The world of money, power, politics and military might would actually be nothing without this source. Our civilisation would be back at its beginnings and we would be hunter gatherers. At the same time, somehow, the ordinary citizen (in developed countries) barely ever has a conscious thought about this topic, how she can best use it and save it – for it is NOT eternal, at least not in the forms that we are currently using it. Anyone can do the calculations – we have say 5 potatoes in the whole world, and decide to eat them all without saving any of the eyes, we will leave none for anyone else, even if we do really really enjoy the chips we just ate. What would we do with all the ketchup then?
Add to the above potato situation that every time we eat a chip, the pan they're fried in gets hotter, such that we risk it melting and pouring molten unforgiving metal onto our skin. But, hey, let's enjoy the chips. Maybe the chef will get burned first, and some clever person elsewhere will find a way of reproducing potatoes synthetically.
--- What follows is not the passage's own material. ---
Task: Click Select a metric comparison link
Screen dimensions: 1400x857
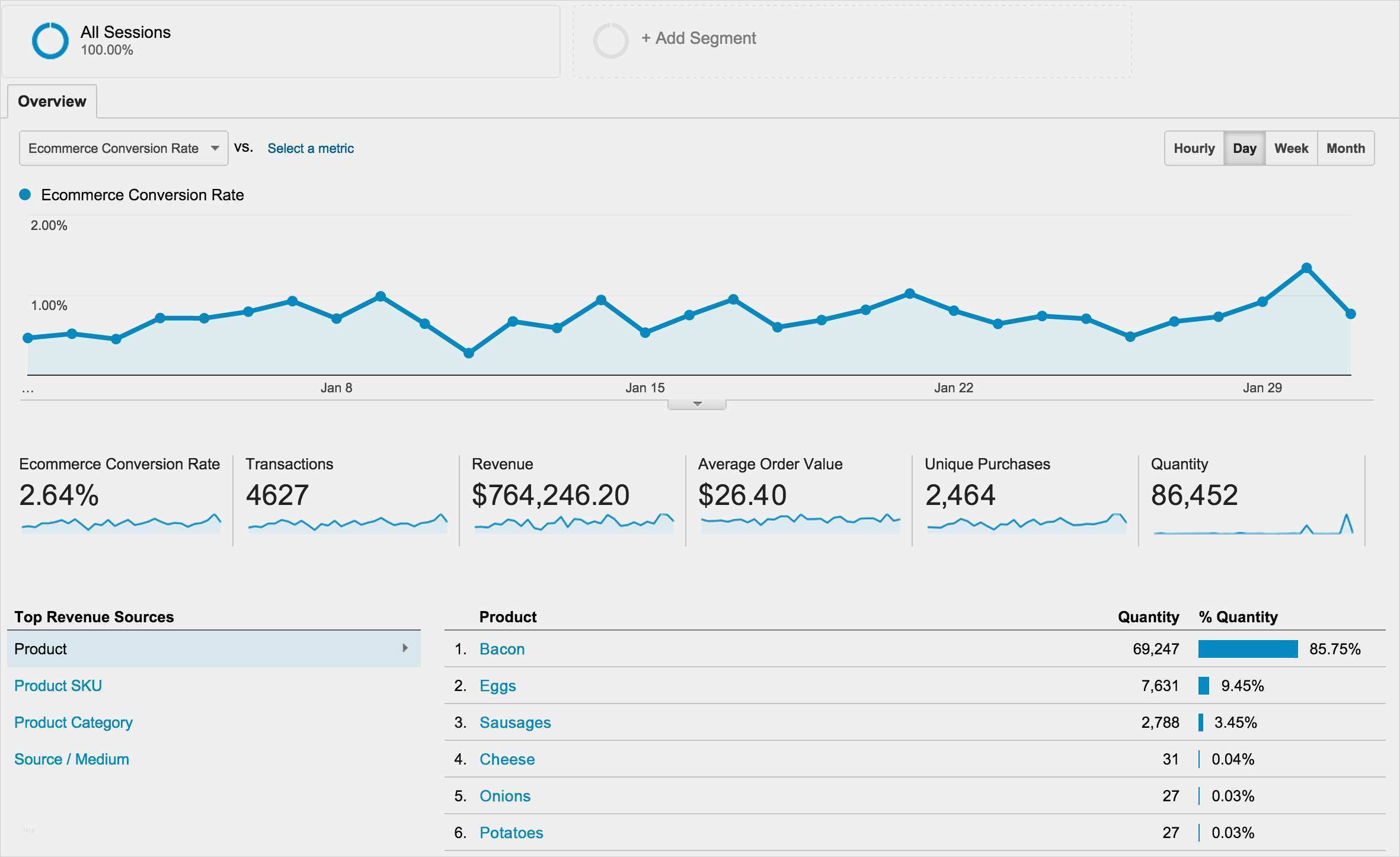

Or wait, we can then eat our last 5 sweet potatoes in the world in the same way and leave the problem for after that. We may not be around then anyway and our children will not know what onions and potatoes tasted like, so can't possibly miss them.
Granted, I am drawing a silly picture of the entangled web of energy and climate change, but it is about as silly to me that citizens and their leaders are not actually taking any of it really seriously. It takes no genius to work out that if I walk the 3.6 kilometers to work, I save money on fuel and wear and tear to my vehicle, and do not get stuck in traffic and arrive at work fuming myself. At the same time, it again takes no genius to work out that the policy of turning soya beans or maize into fuels for cars is not long term sustainable, what will we and the animals we feed on then eat?
Many questions and topics touch on this, and I intend to not labour them all right here and now, but over a series on this blog site.